> **Task objective**
Arrange the data lines, starting at the line containing "Given: Click the" and ending at the line containing "coord(356,221)", as a Markdown table with the columns Row and Line, numbering each row and skipping blank lines. Leave the pictures out.

> **Entries supplied**

———

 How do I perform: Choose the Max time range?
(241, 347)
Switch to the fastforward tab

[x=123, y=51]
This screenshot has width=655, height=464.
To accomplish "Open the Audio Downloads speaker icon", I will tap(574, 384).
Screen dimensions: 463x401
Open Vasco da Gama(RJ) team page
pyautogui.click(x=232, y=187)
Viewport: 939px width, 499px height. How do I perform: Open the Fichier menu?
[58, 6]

———

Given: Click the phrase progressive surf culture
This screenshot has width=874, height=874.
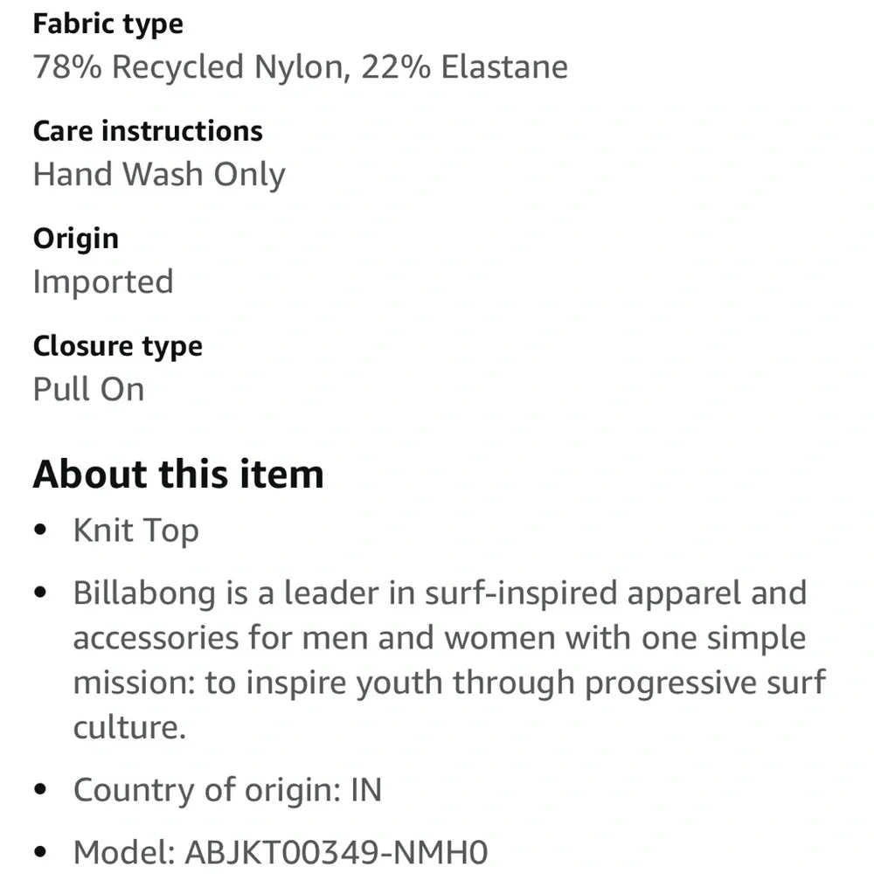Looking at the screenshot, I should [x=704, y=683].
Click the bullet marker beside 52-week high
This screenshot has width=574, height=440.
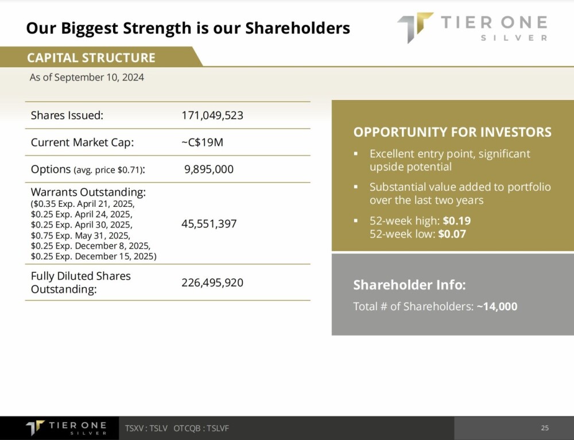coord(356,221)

———

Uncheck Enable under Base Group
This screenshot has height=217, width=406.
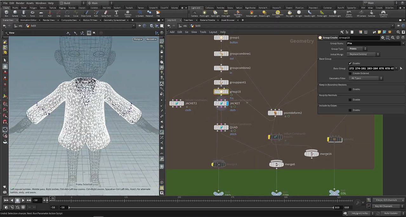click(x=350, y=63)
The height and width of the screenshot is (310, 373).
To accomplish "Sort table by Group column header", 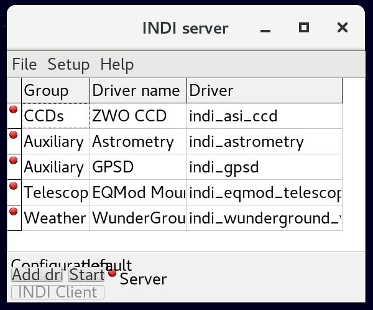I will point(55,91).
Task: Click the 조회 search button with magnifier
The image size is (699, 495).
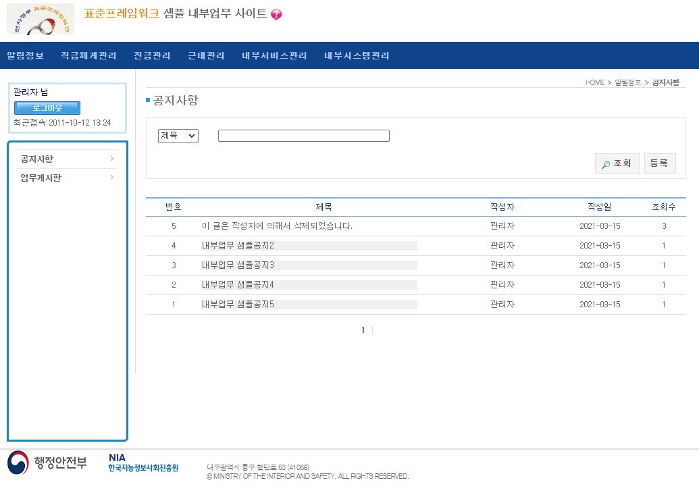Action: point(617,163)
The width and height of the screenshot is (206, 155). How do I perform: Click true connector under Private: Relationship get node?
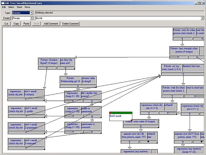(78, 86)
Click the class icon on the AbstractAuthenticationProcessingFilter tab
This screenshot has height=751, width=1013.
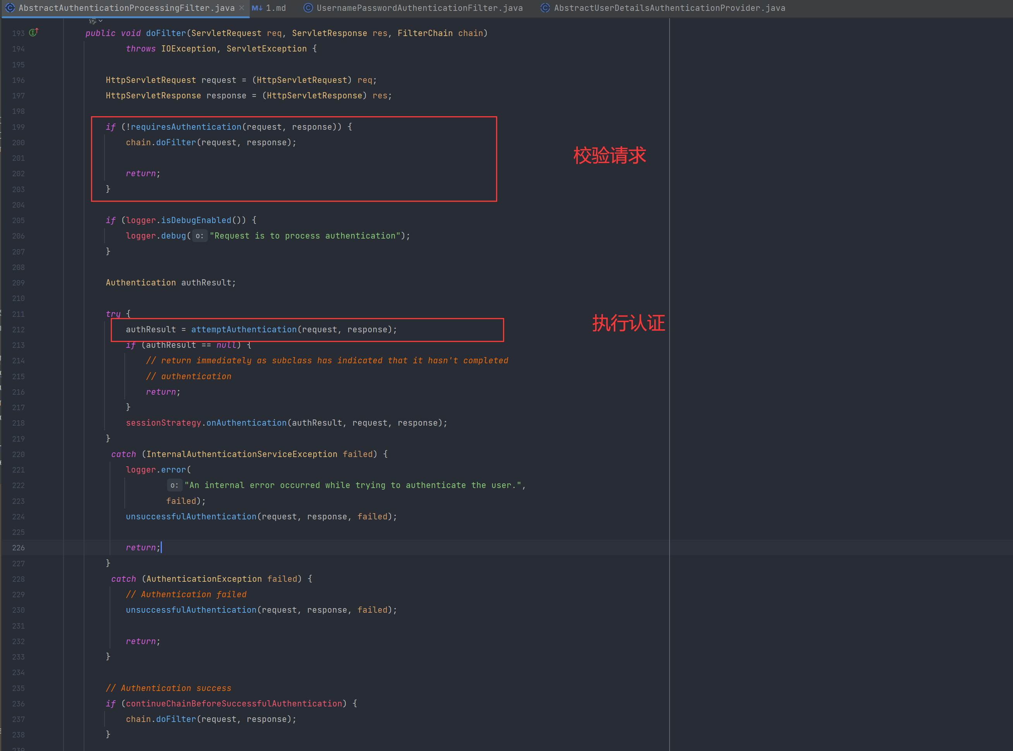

———

> **Answer to this problem**
| Row | Line |
|---|---|
| 1 | Given: Click the phrase progressive surf culture |
| 2 | This screenshot has width=874, height=874. |
| 3 | Looking at the screenshot, I should [x=704, y=683]. |
| 4 | Click the bullet marker beside 52-week high |
| 5 | This screenshot has width=574, height=440. |
| 6 | coord(356,221) |